Verdaulichkeit von Körnermais

Die Tabelle 3 zeigt die Rohnährstoffgehalte, Verdaulichkeiten und den berechneten Energiegehalt für die drei Körnermaispartien. Zusätzlich werden die Daten aus der DLG-Futterwerttabelle (1997) dargestellt. Bei Rohasche, Rohfett und Rohfaser besteht eine gute Übereinstimmung zwischen den Analysenbefunden und den Informationen der DLG-Tabelle. Der Gehalt an Rohprotein ist in den hier geprüften Chargen niedriger, der Stärkegehalt deutlich höher. Die gemessene Verdaulichkeit der organischen Masse ist mit Werten von 93,6 bis 95,1 % deutlich oberhalb der bisher tabellierten Verdaulichkeit (86 %). Die aus den verdaulichen Nährstoffen berechneten Energiewerte liegen bei der ME zwischen 14,25 und 14,55 MJ/kg TM und bei der NEL zwischen 9,20 und 9,45 MJ/kg TM. Der Unterschied zu den Angaben der DLG-Tabelle beträgt etwa 1 MJ ME bzw. 0,6 MJ NEL/kg TM zugunsten der hier geprüften Körnermaispartien.

Schlussfolgerungen

Die Verdaulichkeitsmessungen und die anschließende Energieberechnung für die vier Maissilagen haben gezeigt, dass trotz vergleichbarer Rohnährstoffgehalte deutliche Unterschiede im energetischen Futterwert zwischen den Silagen bestehen. Diese Unterschiede beruhen im Wesentlichen auf einer Differenzierung in der Restpflanzenverdaulichkeit gemessen als Verdaulichkeit der aNDFom. Die Anwendung der gültigen Energieschätzgleichung mit den Größen ELOS, aNDFom und Rohfett führt bei den vorliegenden stärkereichen Maissilagen leider nicht zu differenzierten Energiegehalten. Alle Silagen werden hier energetisch zum Teil deutlich überschätzt. Wenn angenommen wird, dass die Stärke zu nahe zu 100 % verdaut wird, dann müssten Unterschiede in den ELOS-Werten fast ausschließlich auf eine Differenzierung in der Enzymlösbarkeit des Restpflanzenmaterials begründet sein. Die relativen Unterschiede zwischen den ELOS-Werten sind jedoch deutlich geringer als die relativen Unterschiede in der im Hammeltest gemessene Verdaulichkeit der organischen Masse und der aNDFom. Bei den hier geprüften Maissilagen ist die ELOS-Größe offensichtlich nicht in der Lage, die unterschiedlichen Maispartien zu differenzieren. Eine Evaluierung der Schätzgleichung auf Basis neuerer Verdauungsversuche wird deshalb als vordringlich betrachtet.
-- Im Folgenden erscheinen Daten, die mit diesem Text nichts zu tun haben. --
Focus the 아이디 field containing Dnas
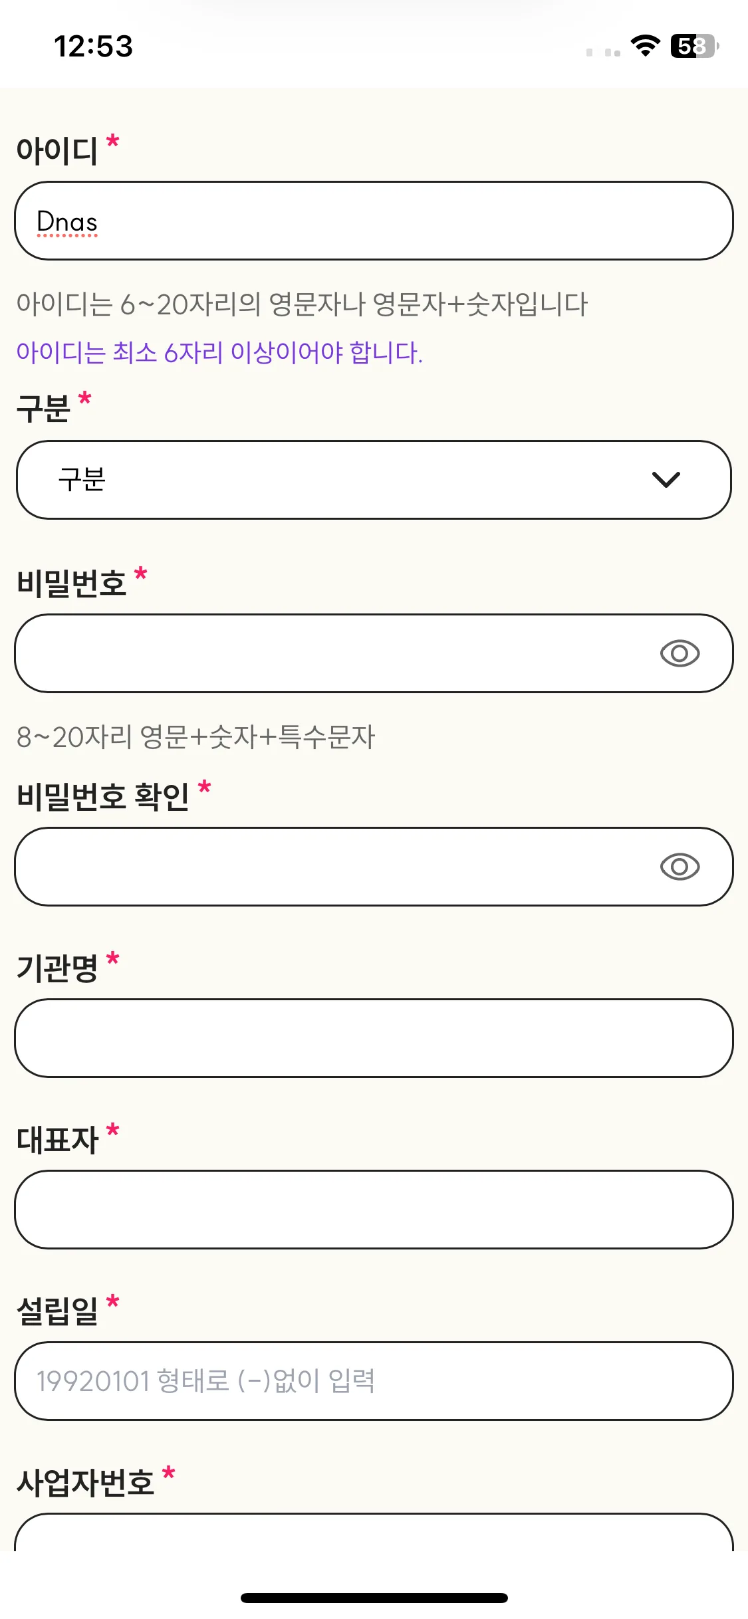 coord(374,221)
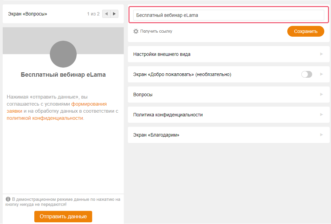This screenshot has width=331, height=224.
Task: Go to previous screen with left arrow
Action: tap(106, 14)
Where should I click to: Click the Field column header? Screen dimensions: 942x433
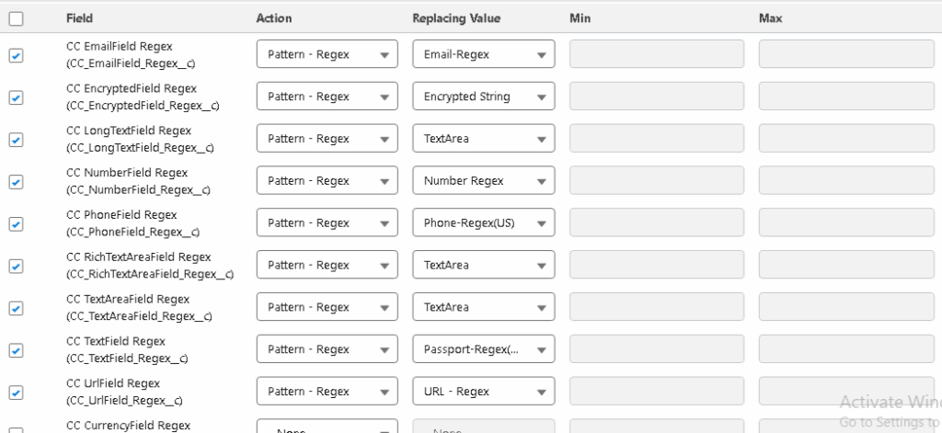[x=79, y=18]
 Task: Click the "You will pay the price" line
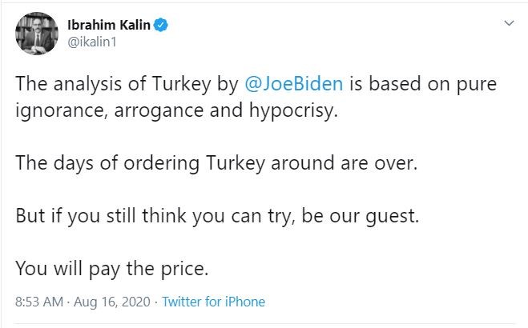pyautogui.click(x=111, y=269)
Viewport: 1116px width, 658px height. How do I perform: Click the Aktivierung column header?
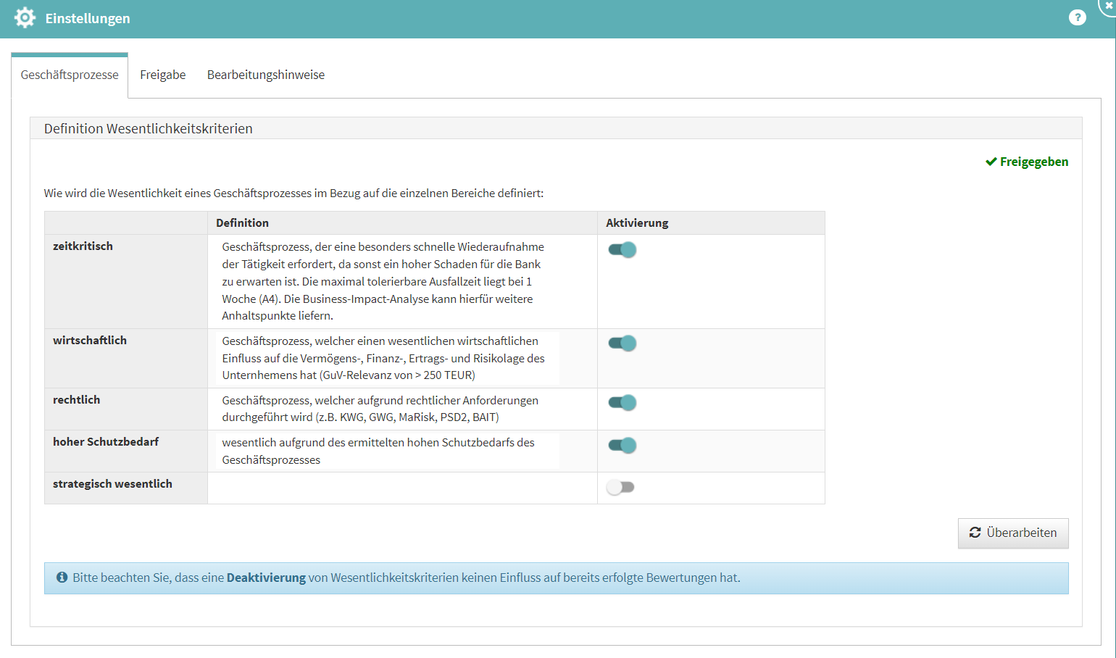coord(637,223)
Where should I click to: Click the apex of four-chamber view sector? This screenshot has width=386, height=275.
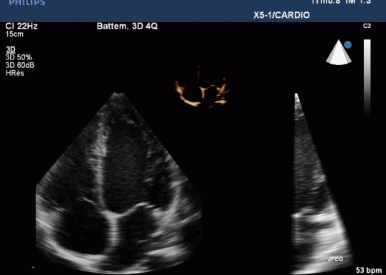click(x=119, y=94)
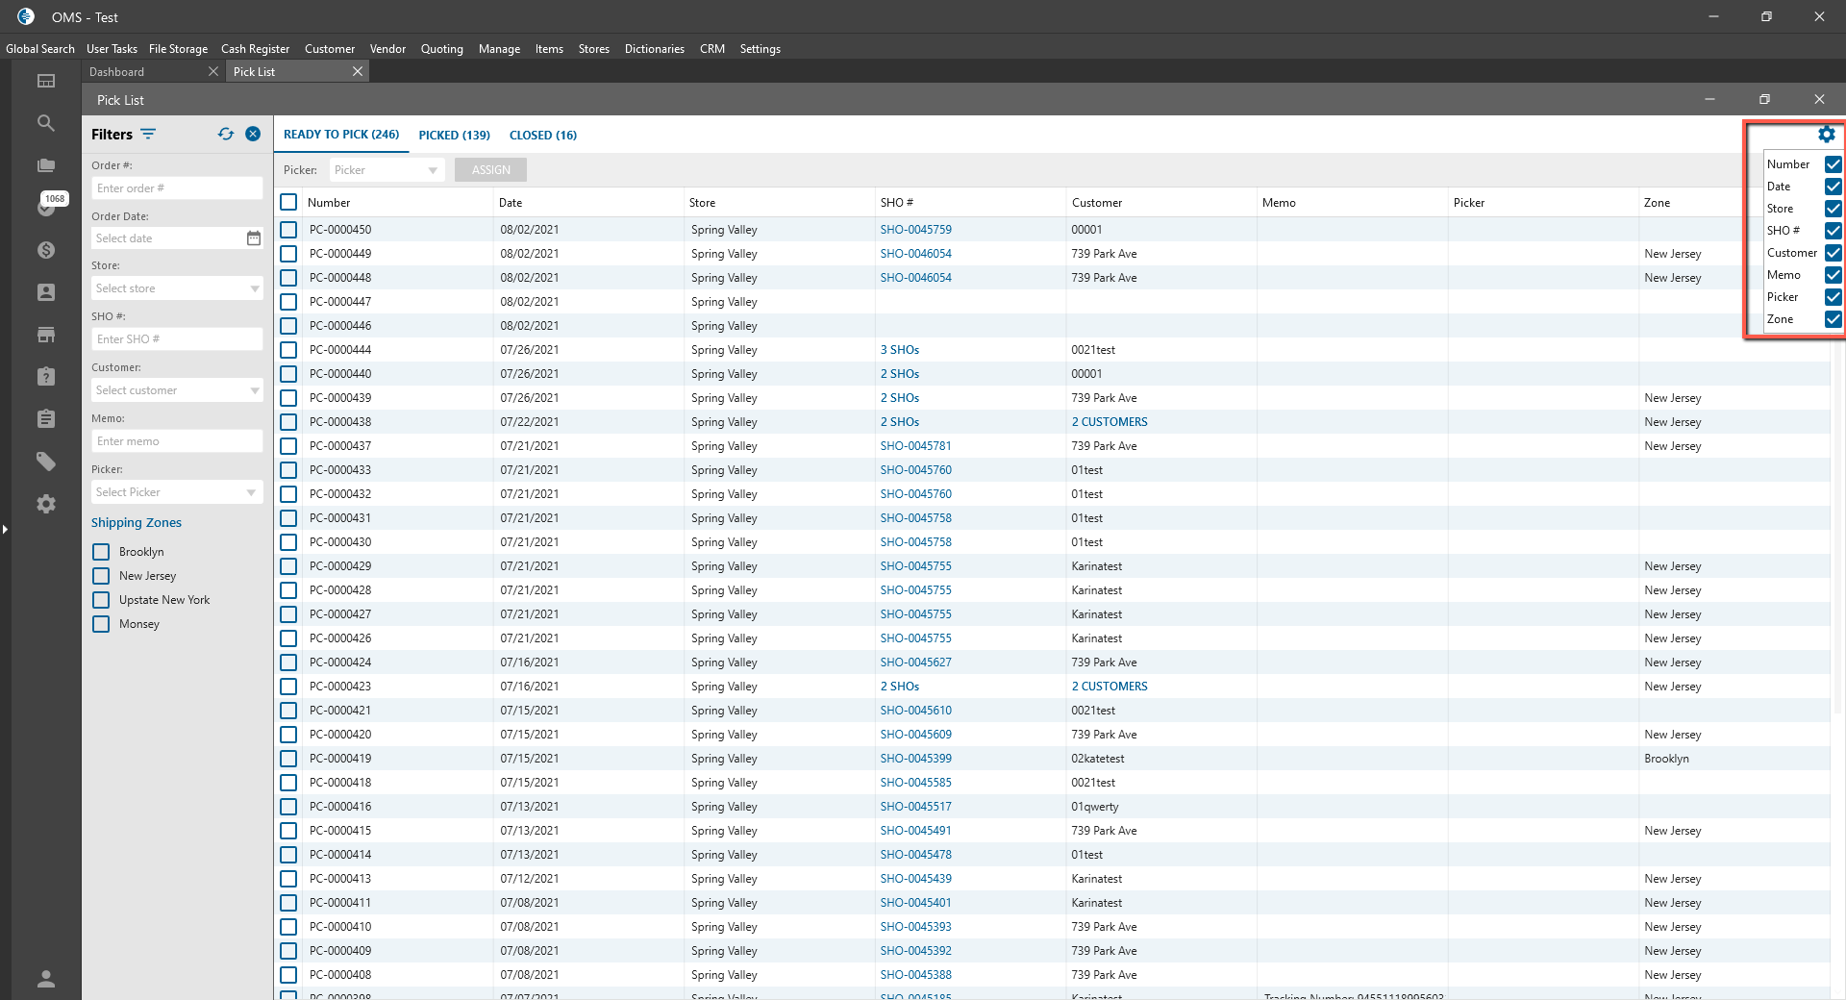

Beim Körnermais ergaben sich für die hier geprüften Partien aus dem Handel einheitlich höhere Energiegehalte als in der DLG-Futterwerttabelle ausgewiesen, was auf die höheren Stärkegehalte und die bessere Verdaulichkeit zurückgeführt werden kann. Pribke und Losand (2015) berichten über ähnliche Befunde nach Prüfung von 8 verschiedenen Maisherkünften. Auch beim Weizen konnte eine höhere Verdaulichkeit der organischen Masse in etlichen Prüfungen gezeigt werden (Pries u.a. 2015; Pribke u. Losand 2015). Eine Zusammenführung der neueren Verdaulichkeitsmessungen und daraus u. U. folgend eine neue energetische Bewertung sind deshalb kurzfristig erforderlich.